Tuesday, November 21, 2017

{I've Been Reading} Caroline: Little House, Revisited


I can't remember where I first saw Caroline: Little House Revisited Sarah Miller mentioned, but as soon as did I wanted to get my hands on a copy. After the first few pages, I was absolutely hooked.
The book covers the events of the original Little House on the Prairie so you probably already know the story. What's different here is the perspective and the details.If you've ever wondered how women managed to care for their children in covered wagons or on homesteads, this book provides a  window into those days...but somehow skips the diapers. (Seriously, how did mothers manage in the days before running water and electric dryers?)
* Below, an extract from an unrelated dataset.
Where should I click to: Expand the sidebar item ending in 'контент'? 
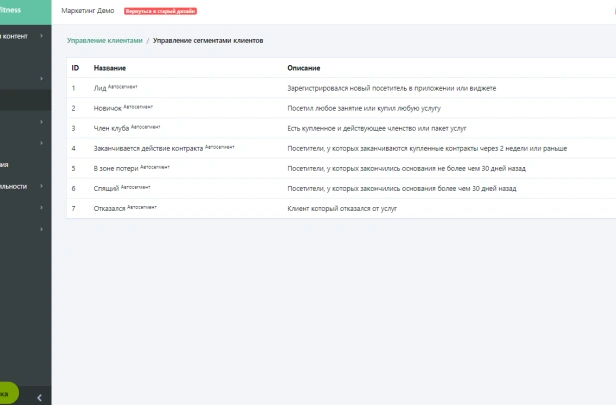(20, 36)
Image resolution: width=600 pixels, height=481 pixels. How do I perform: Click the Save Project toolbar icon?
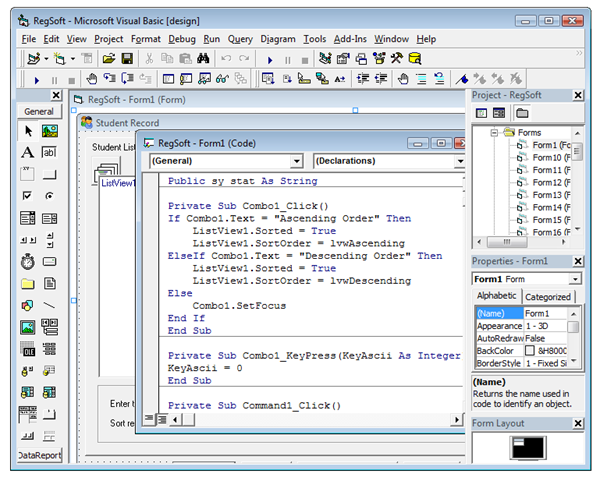pos(127,59)
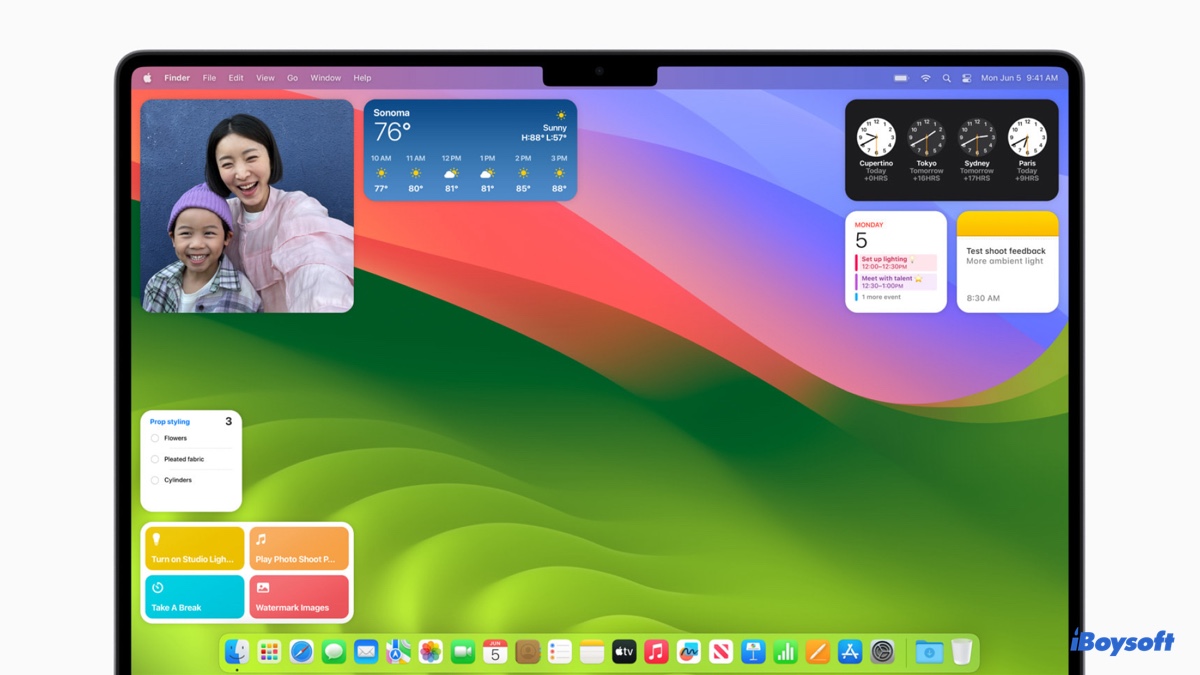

There is a scene near the end of the book that left me very uncomfortable. It's handled delicately, but I didn't need or want a glimpse into the bedroom of Caroline and Charles Ingalls. In any other book, I wouldn't have minded it, but it felt like the author went farther than she needed to and that the book would have been better without that part.




1 comment:

Nancy said...

Whenever I complained about dirty cloth diapers my mother reminded me that when my brother was born she and dad lived on a farm in Kansas with no running water, no indoor plumbing. She also only had a dozen diapers. She would have a bucket on the back porch that she would put the diapers in. She would dump the soiled diapers at the time she changed him and at some point during the day she would heat water and wash them out, by hand. She would then hang them to dry. They had a ringer washing machine but she only used it once a week when she would do all the laundry. It always put my kids diapers in perspective. I had 60 cloth diapers and would rinse the poopy ones out in the toilet and do a load every few days.
By the way, after they moved to Oregon we still had a ringer washing machine until sometime in the 60's. I can't remember exactly what year. I doubt it was the same one since it would have been to expensive to move it from Kansas. We had gotten a dryer a few years before but my parents could not afford both at the same time. Prior to that we had to hang the clothes to dry. Outside in the summer, in the garage in the winter. That garage never saw a car that I remember. It was converted to new living space when I was 8 so that I could have my own room and would no longer have to share with my brother. They also added a laundry room, that is probably when we got the dryer. Although I remember wooden racks in the laundry area.
I appreciate and am thankful for running water, indoor plumbing and a state of the art washer and dryer. I remember how wet I would get helping mom with the laundry when we would ring out the clothes.
And mom would tell stories of growing up in Montana and everyone using the same bath water every week. No Thank you! I love my clean hot water way to much.